*BRIEF*: Reproduce the items from the line containing "Task: Expand the" through the line containing "point(13,58)", including both of those lines, and omit the pictures from your answer.

*STORED DATA*:
________________________________________

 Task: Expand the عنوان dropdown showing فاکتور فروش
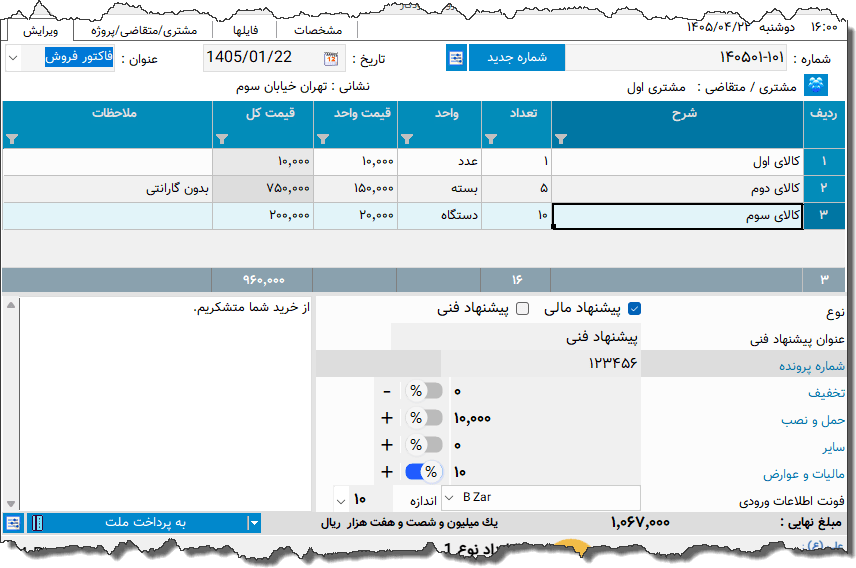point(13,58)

________________________________________

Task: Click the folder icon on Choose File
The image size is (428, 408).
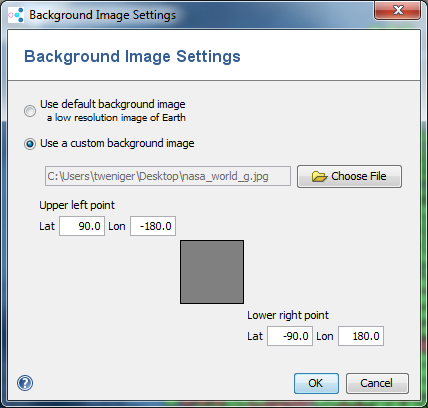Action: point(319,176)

________________________________________

*PROBLEM SOLUTION*:
 Task: Expand the عنوان dropdown showing فاکتور فروش
point(13,58)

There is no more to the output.